Increasingly reliance on exclusives, meanwhile, threatens to turn the music streaming business into a version of the free agency market in sports, which could prove ruinous for services already struggling to turn a profit from streaming.

Facebook has tried to differentiate its live streaming service by paying celebrities and news organizations to create exclusive content for its platform. But that, too, is more a short-term attention-getter than a viable long-term strategy.

The fundamental reason for the difficulty of differentiating one platform or service for another is that they’re all ultimately competing for the same thing: users’ time, attention and engagement. The more of a user’s time and attention you capture, the more valuable the user, regardless of your particular monetization model.

That dynamic explains the drive to push into each others’ business. Why split your user’s attention with another service provider when you can code-up the same or similar service on your own platform?

In the attention economy, the only real point of differentiation is scale. The more of it you have, the more attention you’re likely to command. Given network effects, moreover, it tends to be self-reinforcing. The more of it you have, the easier it is to get.
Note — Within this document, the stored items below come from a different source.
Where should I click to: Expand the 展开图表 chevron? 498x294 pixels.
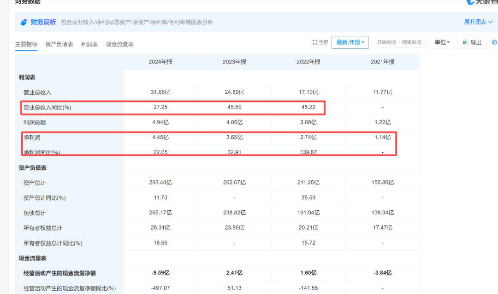pos(491,22)
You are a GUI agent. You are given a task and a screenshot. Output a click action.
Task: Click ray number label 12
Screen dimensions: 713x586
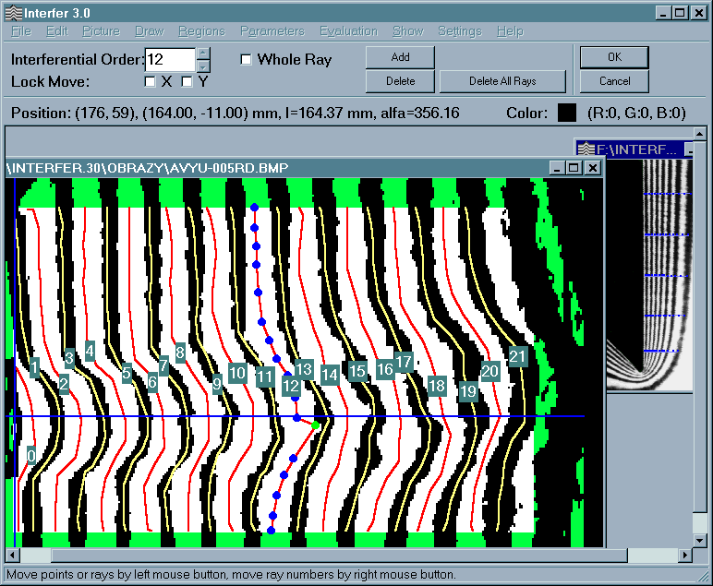point(291,386)
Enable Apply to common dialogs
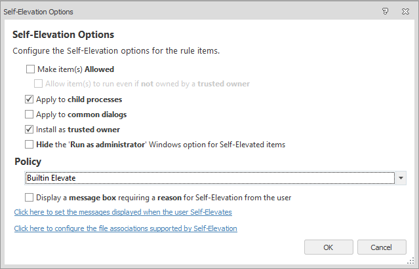This screenshot has height=269, width=419. pyautogui.click(x=30, y=115)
The first time Google tried to take on Facebook, with the launch of Google +, it failed because it tried to launch a full-featured social network from a standing start. With Backstage, it’s leveraging the scale of  user attention YouTube attracts to introduce elements of social networking — a strategy that’s likely to prove more effective.

The bigger long-term question for consumer-facing digital platforms is not which additional features and services to add but how far anti-trust authorities will let them go in their pursuit of scale.

The logical endpoint to the drive for scale is market power, which can become problematic when abused. Antitrust authorities in the EU and other countries have already begun to crack down on Amazon, Apple, Google and others for allegedly abusing their market power, while policymakers in the U.S. have begun to raise similar concerns.

And that certainly seems to have the platforms’ attention.